Natürlicher Verlust wurde in Proben berücksichtigt

Auch das Mutterunternehmen und Abnehmer der Silage führte Proben durch, die laut Zeugen eine natürliche Gewichtsabnahme mit einbezogen. Die Ergebnisse stimmten trotzdem nicht mit der Rechnung überein. Ein weiterer Sprecher des Mutterunternehmens konnte gestern keine Angaben zu den vereinbarten Mengen oder der umstrittenen Abrechnungsgrundlage der Geschäfte machen.

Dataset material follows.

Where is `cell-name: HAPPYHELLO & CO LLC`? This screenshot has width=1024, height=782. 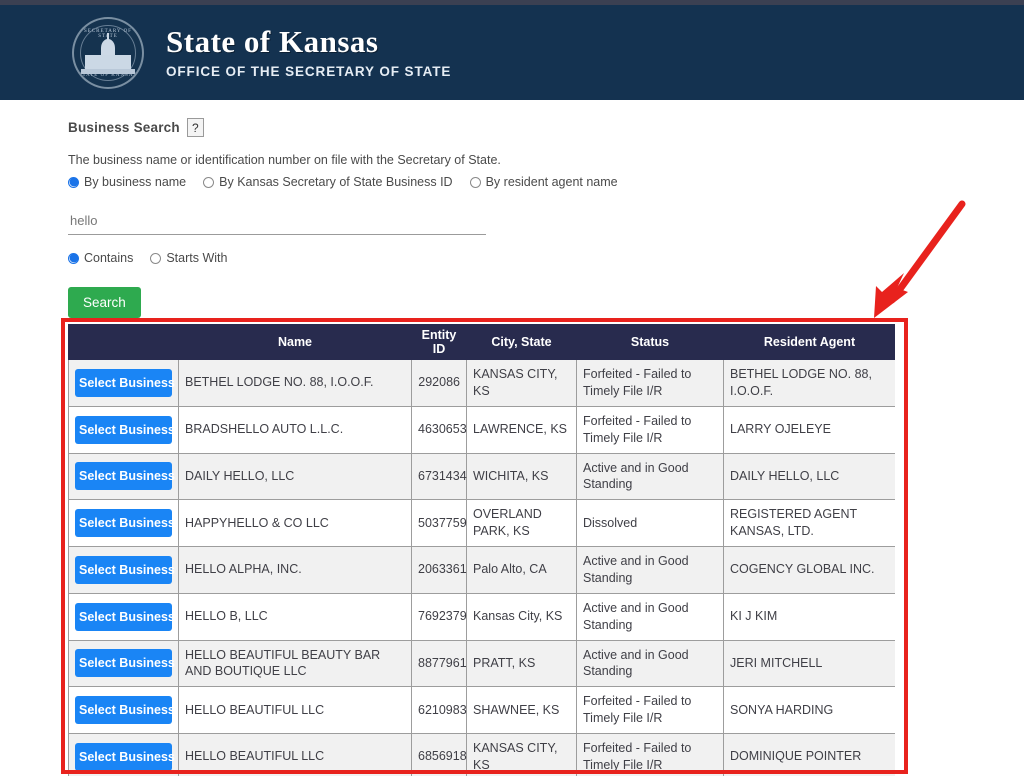
cell-name: HAPPYHELLO & CO LLC is located at coordinates (295, 523).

Als Hauptproblem in dem Prozess sieht die Verteidigung das schwer zu rekonstruierende „Verhalten“ der frischen Rohstoffe. Die Landwirte wurden nach Trockenmasse bezahlt, die Angeklagten berechneten dagegen die eingelagerte Silage, die durch den Flüssigkeitsverlust an Gewicht verlor. Die entsprechenden Abweichungen ließen sich durch regelmäßige Proben, Häckslerprotokolle und Prüfergebnisse erklären, betont die Verteidigung. „Es geht hier immer um Frischmasse, die tatsächlich gelieferte Menge werden wir nicht herausfinden“, gab Rechtsanwalt Peter Thiel zu bedenken.

Abweichungen sind schwer zu rekonstruieren

Dreh- und Angelpunkt des Verfahrens ist dabei weniger die genaue Menge als vielmehr die natürliche Auswirkung der Lagerung auf die Biomasse, stellte der vorsitzende Richter Dominik Best fest. Das Schöffengericht kam zu dem Schluss, dass der stockende Prozess ohne Beteiligung eines Sachverständigen nicht weiter kommt. Über die von den beschuldigten Geschäftsführern angegebenen Abweichungen, das Wiegesystem und allgemeine Ertragserfassung von Grüngut soll beim Folgetermin ein entsprechender Gutachter Stellung beziehen.

Die Verhandlung wird am 28 April fortgesetzt.